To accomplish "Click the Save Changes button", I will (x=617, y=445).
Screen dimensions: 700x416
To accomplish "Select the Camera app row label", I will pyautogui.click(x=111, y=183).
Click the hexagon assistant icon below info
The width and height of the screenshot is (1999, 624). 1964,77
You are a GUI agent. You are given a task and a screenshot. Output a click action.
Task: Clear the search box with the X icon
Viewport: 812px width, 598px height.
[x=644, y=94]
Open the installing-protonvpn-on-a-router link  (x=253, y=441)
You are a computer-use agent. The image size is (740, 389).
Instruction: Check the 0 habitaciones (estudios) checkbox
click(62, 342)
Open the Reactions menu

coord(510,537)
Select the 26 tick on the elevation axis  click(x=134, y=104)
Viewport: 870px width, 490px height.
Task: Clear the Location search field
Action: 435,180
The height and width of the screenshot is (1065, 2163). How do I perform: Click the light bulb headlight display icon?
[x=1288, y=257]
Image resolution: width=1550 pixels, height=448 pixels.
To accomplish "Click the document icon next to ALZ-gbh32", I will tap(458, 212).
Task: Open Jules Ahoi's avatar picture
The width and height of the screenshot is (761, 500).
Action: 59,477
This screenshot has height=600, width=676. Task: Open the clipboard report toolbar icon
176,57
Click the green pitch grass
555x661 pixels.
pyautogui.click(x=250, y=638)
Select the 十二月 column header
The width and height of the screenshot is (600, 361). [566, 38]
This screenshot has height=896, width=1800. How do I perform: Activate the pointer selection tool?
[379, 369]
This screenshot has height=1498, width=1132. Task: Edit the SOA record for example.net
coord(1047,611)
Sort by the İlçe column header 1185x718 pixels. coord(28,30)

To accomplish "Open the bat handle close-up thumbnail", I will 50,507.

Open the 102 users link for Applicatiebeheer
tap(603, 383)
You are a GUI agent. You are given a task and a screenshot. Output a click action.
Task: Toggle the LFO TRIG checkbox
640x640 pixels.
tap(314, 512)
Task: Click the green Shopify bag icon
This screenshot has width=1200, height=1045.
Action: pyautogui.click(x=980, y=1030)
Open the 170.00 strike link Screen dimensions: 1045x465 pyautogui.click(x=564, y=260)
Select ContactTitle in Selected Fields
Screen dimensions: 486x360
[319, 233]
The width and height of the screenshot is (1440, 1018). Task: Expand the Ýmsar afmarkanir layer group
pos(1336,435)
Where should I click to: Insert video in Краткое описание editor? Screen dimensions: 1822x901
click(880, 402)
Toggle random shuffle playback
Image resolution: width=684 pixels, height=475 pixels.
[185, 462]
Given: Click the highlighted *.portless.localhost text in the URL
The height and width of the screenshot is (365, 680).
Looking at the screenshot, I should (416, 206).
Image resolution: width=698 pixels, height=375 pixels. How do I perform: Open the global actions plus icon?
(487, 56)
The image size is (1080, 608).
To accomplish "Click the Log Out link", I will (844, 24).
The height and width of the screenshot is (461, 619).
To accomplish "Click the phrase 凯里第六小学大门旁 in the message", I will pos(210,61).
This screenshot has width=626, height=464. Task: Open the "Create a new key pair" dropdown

_WORK ORDER_: Return every line in the records that includes the string "accomplish".

_RESPONSE BELOW_:
To accomplish "Click the Save Changes button", I will (x=617, y=445).
To accomplish "Select the Camera app row label", I will pyautogui.click(x=111, y=183).
To accomplish "Click the document icon next to ALZ-gbh32", I will tap(458, 212).
To accomplish "Open the bat handle close-up thumbnail", I will 50,507.
To accomplish "Click the Log Out link", I will (844, 24).
To accomplish "Click the phrase 凯里第六小学大门旁 in the message", I will pos(210,61).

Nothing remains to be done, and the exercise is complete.